_INPUT RECORDS_.

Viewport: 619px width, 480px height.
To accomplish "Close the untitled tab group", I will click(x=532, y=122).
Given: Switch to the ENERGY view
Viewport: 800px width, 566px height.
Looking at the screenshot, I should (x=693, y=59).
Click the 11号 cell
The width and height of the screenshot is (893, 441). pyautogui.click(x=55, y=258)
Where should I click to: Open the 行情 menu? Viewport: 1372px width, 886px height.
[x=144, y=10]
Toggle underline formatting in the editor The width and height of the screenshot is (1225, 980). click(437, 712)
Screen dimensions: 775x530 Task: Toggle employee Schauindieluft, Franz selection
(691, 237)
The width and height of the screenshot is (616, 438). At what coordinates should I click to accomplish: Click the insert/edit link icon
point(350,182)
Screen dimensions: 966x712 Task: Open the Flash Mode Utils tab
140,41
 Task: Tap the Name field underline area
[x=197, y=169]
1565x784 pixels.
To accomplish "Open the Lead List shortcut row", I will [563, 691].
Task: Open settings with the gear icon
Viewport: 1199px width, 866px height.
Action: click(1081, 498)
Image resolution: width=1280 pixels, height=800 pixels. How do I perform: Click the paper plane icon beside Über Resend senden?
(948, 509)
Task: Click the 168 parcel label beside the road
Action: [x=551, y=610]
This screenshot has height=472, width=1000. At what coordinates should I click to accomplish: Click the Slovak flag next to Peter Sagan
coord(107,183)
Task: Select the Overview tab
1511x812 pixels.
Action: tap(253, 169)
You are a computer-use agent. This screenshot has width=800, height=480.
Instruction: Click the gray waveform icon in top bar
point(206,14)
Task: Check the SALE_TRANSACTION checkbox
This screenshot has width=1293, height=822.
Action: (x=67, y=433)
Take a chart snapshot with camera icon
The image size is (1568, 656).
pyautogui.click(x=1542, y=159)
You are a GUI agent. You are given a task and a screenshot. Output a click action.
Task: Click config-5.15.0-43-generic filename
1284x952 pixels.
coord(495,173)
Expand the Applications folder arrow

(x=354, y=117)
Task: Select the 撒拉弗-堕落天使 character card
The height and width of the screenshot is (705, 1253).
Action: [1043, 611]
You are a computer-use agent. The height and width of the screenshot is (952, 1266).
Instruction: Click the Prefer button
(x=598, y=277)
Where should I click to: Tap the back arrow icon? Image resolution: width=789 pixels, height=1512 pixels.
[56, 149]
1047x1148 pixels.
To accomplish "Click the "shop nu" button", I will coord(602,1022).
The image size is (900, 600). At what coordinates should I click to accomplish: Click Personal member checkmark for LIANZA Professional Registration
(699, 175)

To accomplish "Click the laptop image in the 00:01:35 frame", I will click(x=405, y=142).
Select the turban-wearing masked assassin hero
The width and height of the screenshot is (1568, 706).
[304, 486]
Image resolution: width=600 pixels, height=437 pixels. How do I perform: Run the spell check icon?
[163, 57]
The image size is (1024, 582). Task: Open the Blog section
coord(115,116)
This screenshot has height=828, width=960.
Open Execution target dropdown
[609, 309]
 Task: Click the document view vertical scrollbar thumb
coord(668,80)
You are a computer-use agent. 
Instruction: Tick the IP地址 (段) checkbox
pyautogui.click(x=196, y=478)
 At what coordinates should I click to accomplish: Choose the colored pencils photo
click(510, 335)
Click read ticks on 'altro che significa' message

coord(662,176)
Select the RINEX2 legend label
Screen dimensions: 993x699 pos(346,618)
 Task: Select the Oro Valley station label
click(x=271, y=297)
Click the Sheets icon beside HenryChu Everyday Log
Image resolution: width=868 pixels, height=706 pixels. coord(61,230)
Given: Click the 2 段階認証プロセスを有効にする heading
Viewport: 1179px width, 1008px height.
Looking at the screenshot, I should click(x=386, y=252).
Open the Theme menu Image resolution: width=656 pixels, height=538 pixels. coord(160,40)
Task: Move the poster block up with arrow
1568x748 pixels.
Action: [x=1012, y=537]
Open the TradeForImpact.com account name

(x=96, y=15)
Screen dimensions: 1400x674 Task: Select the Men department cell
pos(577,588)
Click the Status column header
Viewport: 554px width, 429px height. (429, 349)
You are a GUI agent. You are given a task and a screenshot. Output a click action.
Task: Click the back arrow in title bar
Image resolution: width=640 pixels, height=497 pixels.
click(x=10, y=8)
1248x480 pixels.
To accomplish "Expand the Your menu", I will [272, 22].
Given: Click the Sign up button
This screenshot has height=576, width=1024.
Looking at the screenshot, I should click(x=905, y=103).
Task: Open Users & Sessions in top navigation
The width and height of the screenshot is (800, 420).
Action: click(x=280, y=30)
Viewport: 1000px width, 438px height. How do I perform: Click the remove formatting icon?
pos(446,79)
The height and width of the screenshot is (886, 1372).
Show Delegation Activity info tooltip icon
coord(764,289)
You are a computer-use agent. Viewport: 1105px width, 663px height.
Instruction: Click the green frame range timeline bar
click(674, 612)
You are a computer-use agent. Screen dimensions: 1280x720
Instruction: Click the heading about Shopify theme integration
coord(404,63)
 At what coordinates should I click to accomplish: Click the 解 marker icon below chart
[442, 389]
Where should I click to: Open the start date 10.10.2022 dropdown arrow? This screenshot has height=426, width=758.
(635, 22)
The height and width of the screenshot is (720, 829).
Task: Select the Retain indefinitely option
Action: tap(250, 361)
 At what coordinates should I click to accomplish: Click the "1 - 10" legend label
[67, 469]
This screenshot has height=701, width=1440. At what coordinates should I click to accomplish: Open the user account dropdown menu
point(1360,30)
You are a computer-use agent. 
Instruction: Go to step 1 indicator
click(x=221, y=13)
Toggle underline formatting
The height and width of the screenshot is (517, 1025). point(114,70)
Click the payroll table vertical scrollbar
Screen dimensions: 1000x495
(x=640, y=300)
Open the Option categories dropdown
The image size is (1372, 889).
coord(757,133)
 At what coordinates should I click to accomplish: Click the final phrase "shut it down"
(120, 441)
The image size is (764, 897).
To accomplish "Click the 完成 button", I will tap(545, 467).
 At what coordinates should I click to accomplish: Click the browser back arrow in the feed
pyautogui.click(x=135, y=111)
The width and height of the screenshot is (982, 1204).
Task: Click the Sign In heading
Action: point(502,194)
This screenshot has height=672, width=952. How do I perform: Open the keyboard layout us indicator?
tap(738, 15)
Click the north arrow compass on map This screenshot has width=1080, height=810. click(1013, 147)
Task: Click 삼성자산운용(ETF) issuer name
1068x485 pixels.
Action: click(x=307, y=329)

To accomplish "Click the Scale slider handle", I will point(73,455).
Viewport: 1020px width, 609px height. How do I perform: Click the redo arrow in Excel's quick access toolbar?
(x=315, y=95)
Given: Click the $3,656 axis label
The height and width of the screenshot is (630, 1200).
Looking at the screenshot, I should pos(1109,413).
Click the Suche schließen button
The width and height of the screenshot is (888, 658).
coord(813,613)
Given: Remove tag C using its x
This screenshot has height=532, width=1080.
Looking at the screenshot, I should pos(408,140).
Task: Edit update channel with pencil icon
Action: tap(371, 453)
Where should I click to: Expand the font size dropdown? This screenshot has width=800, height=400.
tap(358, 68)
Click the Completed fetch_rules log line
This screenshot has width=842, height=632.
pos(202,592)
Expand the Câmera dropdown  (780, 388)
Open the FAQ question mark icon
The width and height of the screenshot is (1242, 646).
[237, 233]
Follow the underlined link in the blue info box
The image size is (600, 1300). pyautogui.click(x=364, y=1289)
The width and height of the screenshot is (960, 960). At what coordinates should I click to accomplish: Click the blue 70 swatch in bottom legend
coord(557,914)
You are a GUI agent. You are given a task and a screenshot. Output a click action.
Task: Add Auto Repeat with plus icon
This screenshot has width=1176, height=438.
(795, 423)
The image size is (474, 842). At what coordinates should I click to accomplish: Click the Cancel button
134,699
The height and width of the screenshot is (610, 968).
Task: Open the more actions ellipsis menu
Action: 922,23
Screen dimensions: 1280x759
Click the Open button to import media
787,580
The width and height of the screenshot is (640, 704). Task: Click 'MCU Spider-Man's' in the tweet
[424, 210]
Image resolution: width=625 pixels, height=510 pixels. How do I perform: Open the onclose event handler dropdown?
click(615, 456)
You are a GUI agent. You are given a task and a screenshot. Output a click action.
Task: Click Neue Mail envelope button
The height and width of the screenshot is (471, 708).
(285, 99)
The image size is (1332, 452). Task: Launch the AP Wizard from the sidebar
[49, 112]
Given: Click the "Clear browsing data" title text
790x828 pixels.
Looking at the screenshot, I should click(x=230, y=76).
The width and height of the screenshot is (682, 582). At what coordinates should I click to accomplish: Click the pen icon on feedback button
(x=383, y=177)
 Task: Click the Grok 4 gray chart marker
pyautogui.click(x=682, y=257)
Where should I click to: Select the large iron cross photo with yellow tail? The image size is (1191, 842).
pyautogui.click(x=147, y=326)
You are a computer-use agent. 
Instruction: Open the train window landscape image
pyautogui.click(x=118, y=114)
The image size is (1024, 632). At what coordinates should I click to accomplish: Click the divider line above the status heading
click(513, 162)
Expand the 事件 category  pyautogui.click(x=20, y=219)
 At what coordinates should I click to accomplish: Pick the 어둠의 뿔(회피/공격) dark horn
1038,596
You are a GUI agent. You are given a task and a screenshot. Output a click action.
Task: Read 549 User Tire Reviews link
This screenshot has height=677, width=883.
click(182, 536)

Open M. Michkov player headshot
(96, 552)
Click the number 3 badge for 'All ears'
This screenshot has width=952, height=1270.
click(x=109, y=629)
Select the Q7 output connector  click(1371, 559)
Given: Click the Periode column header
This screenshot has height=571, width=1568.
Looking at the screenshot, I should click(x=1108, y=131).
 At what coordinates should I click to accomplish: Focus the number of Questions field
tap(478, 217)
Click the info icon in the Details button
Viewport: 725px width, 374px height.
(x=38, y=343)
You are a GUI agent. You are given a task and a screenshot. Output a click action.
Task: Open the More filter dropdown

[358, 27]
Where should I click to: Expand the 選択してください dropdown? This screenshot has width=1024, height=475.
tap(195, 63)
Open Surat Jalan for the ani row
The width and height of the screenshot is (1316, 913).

_WORK REQUIRED_. If a line in the entries above has the word "computer", copy it.

_EXERCISE ANSWER_.
You are a computer-use agent. This screenshot has width=800, height=480.
You are a computer-use agent. The height and width of the screenshot is (952, 1266).
You are a computer-use agent. 
You are a computer-use agent. Viewport: 1105px width, 663px height.
You are a computer-use agent. Screen dimensions: 1280x720
You are a computer-use agent. 
You are a computer-use agent. 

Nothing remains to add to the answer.